Large Language Models (LLMs) have demonstrated remarkable proficiency across a wide range of tasks. However, LLMs often require larger batch sizes to enhance throughput or longer context lengths to meet task demands, which significantly increases the memory resource consumption of the Key-Value (KV) cache during inference, becoming a major bottleneck in LLM deployment. To address this issue, quantization is a common and straightforward approach. Currently, quantization methods for activations are limited to 8-bit, and quantization to even lower bits can lead to substantial accuracy drops. To further save space by quantizing the KV cache to even lower bits, we analyzed the element distribution of the KV cache and designed the NQKV algorithm. Since the elements within each block of the KV cache follow a normal distribution, NQKV employs per-block quantile quantization to achieve information-theoretically optimal quantization error. Without significantly compromising model output quality, NQKV enables the OPT model to perform inference with an 2x larger batch size or a 4x longer context length, and it improves throughput by 9.3x compared to when the KV cache is not used.

Figures (9)

• Figure 1: The memory comsumption of OPT models in different scales under various batch size and sequence length configurations.
• Figure 2: The memory usage percentages of different components during inference for the OPT-175B model. As the batch size and sequence length increase, the memory space allocated to the KV cache ignificantly increases.
• Figure 3: Demonstration of the data distribution of randomly selected tokens in OPT-6.7B decoder layers. Even if the data within each token follows a normal distribution, their standard deviations may differ. Therefore, we standardized the data to make their standard deviations equal to 1, allowing for easy comparison with the standard normal distribution. For ease of observation, we also plotted the probability density function curve of the standard normal distribution in the figure.
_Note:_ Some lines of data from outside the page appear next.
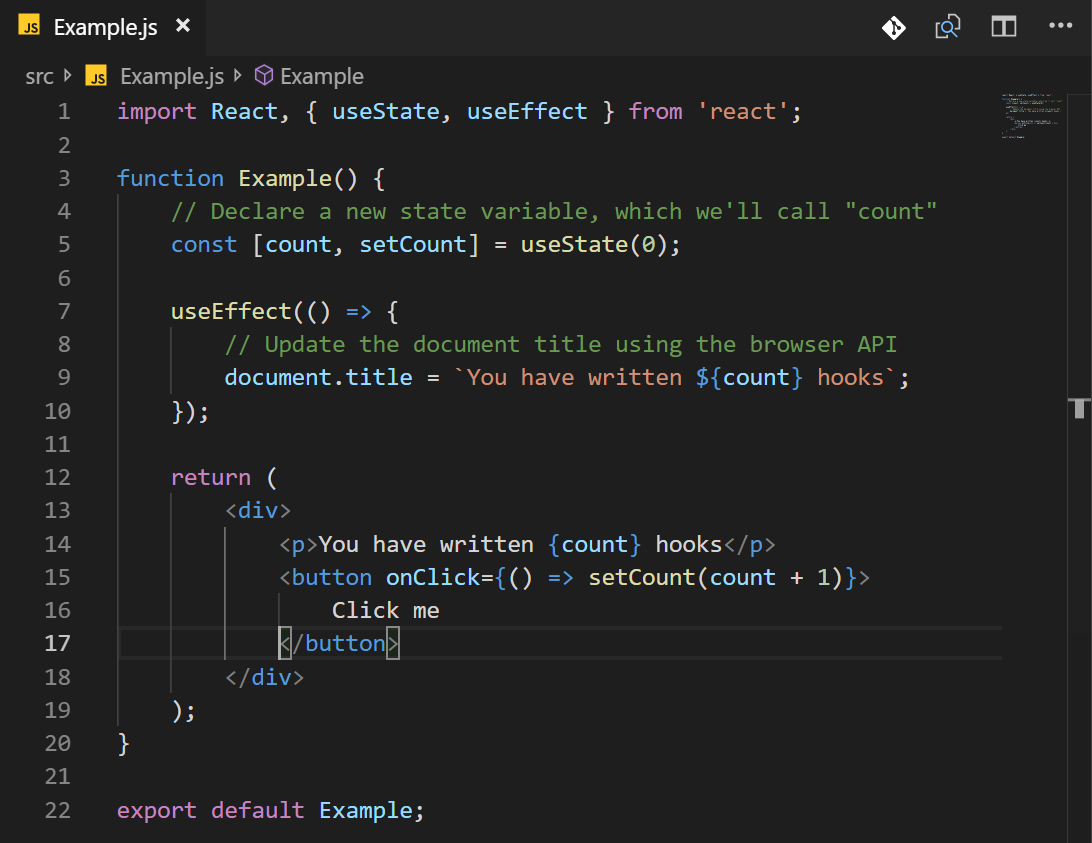Split the editor with the Split Editor icon
Viewport: 1092px width, 843px height.
[x=1003, y=26]
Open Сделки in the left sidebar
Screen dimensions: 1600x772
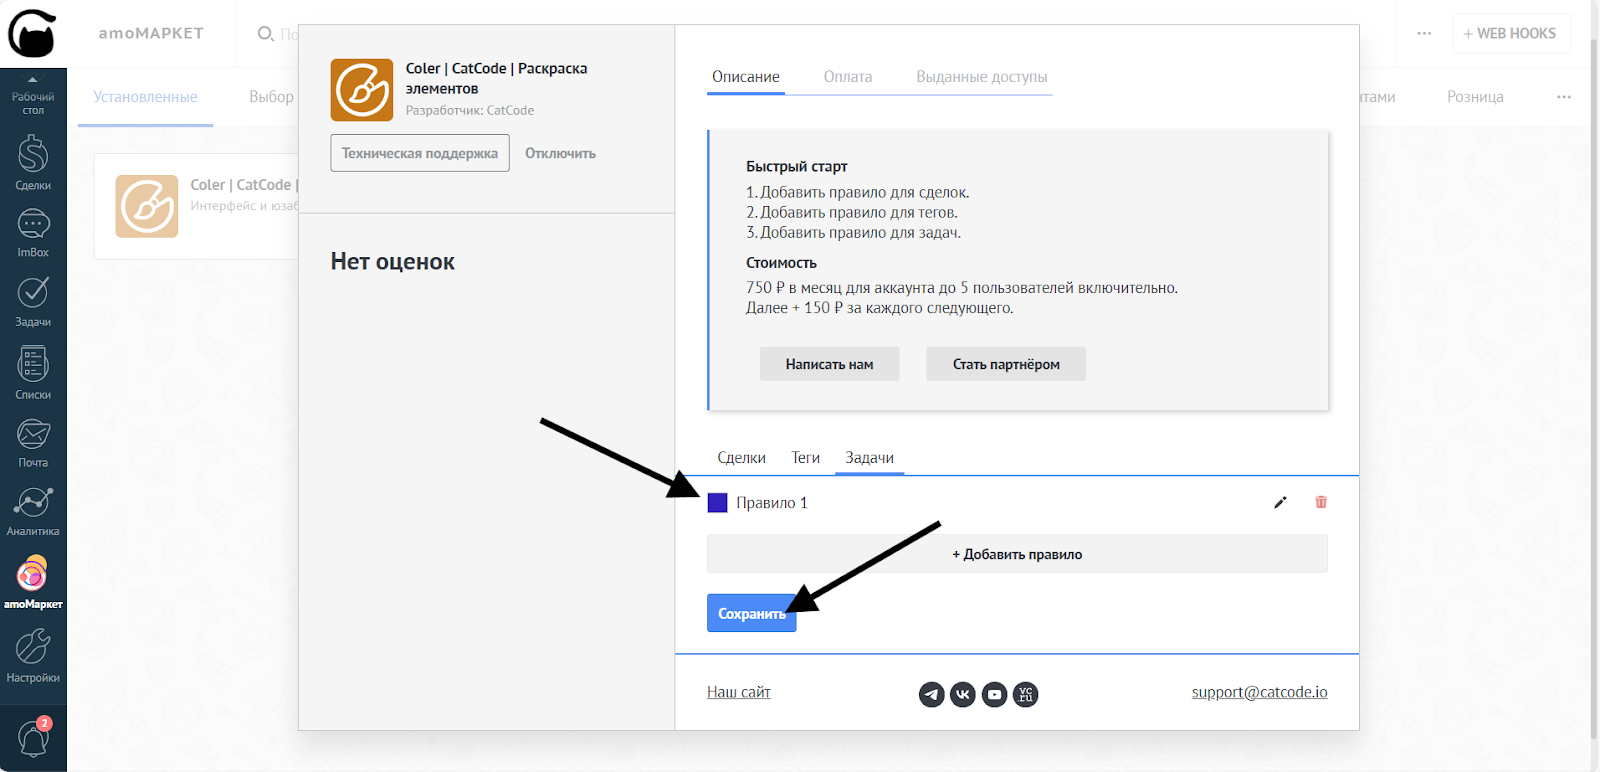33,162
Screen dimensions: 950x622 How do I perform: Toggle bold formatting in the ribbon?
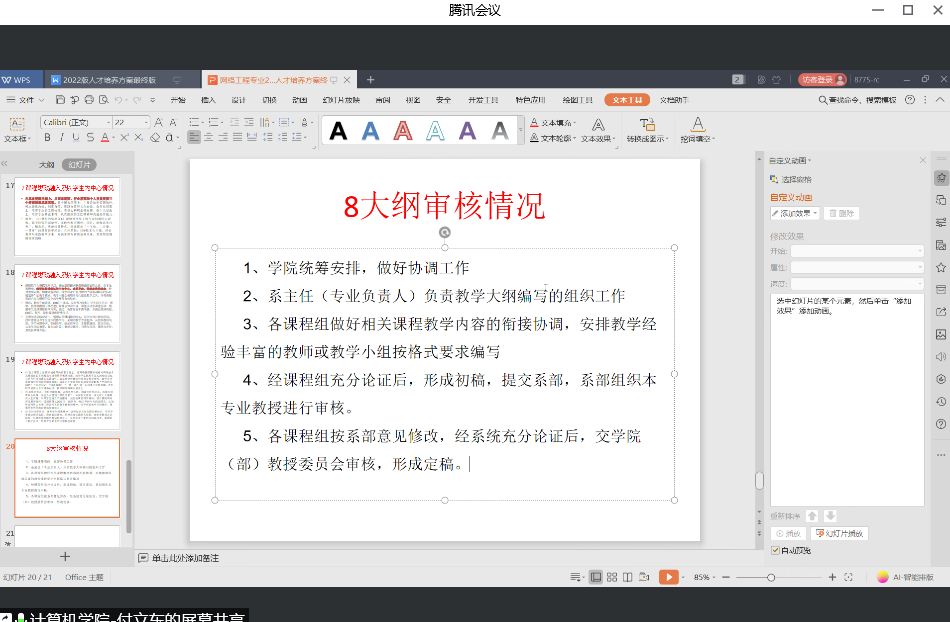(x=47, y=138)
• Figure 4: Quantile-Quantile plots of data distribution in tokens and blocks of the OPT-6.7B model. The hidden states size of OPT-6.7B is 4096. With a block size of 256, we can obtain 16 blocks. For the sake of demonstration, only the Quantile-Quantile plots of three of these blocks are shown here. The identity line $y=x$ represents the Q-Q plot of a standard normal distribution, while other data points are plotted based on the distribution of the data. If the data points approximately lie on the line $y=x$, it indicates that the two distributions being compared are similar, that is, the data follows a normal distribution.
• Figure 5: Block-wise quantile quantization. For demonstration purposes, let's assume the hidden states size is 24, input token dimension size is 1024, the block size is 6, and the dimensions of the keys matrix are 1024×24 (ignoring batch size). Therefore, each token of the keys can be divided into 4 blocks, and a keys matrix has 1024×4 blocks. We quantize each block separately, obtaining NF4 indices after quantization, which are stored in the KV cache. During dequantization processs, the NF4 indices stored in the KV cache can be used to look up the index table and get corresponding values, which are then restored to FP16 data type for computation.